**Exercise:** Present the part of the material that opens with the line containing "You are a GUI" and closes with the line containing "Task: Click on" as a Markdown table with the columns Row and Line, leaving out any blank lines.

**Records for the task:**

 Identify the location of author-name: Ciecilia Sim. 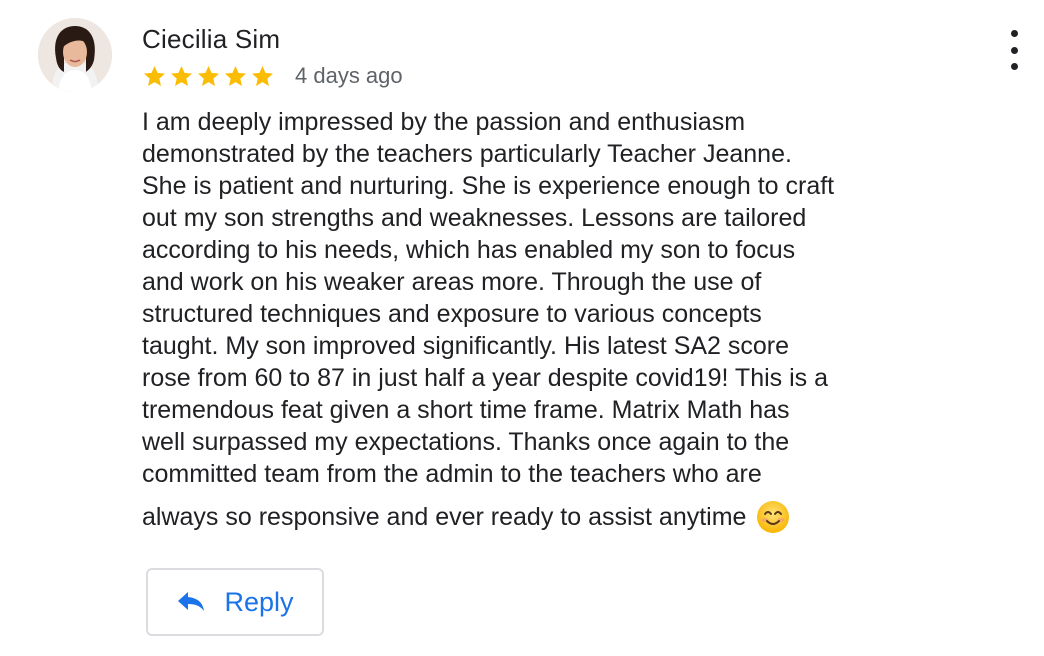
(211, 40).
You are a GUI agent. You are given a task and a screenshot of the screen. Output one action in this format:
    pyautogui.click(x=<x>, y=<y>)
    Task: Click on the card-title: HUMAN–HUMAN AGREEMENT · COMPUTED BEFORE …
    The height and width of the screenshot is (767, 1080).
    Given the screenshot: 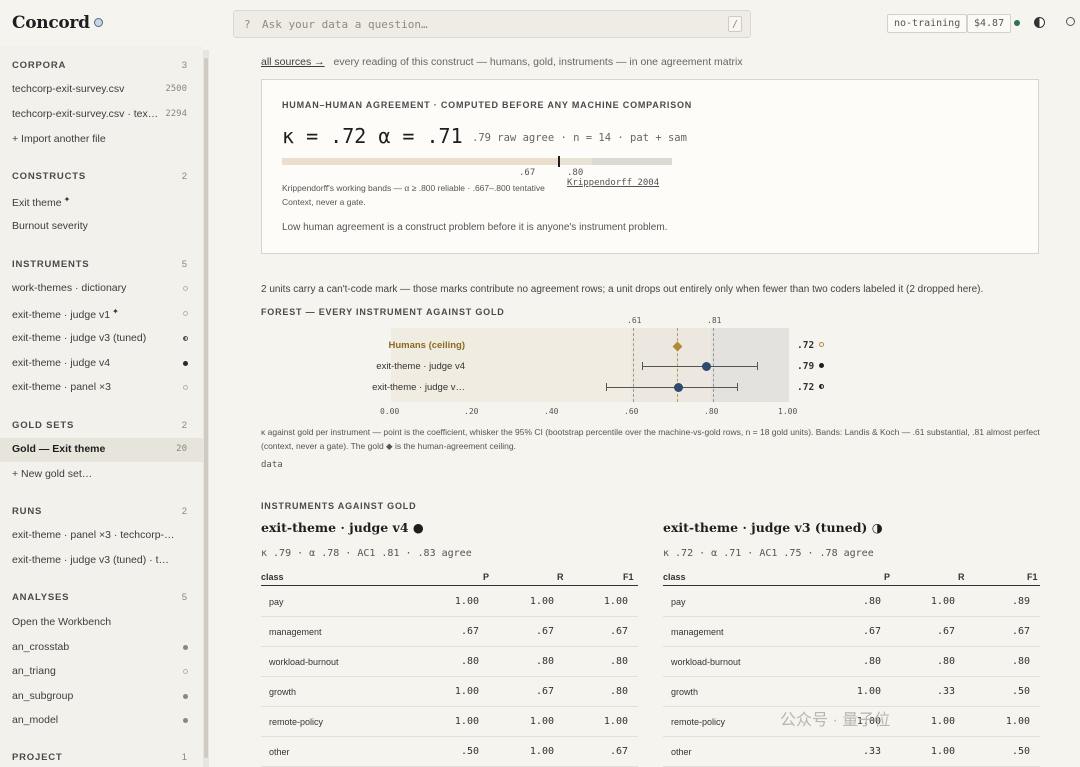 What is the action you would take?
    pyautogui.click(x=488, y=105)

**Finished task:**
| Row | Line |
|---|---|
| 1 | You are a GUI agent. You are given a task and a screenshot of the screen. Output one action in this format: |
| 2 |     pyautogui.click(x=<x>, y=<y>) |
| 3 |     Task: Click on the card-title: HUMAN–HUMAN AGREEMENT · COMPUTED BEFORE … |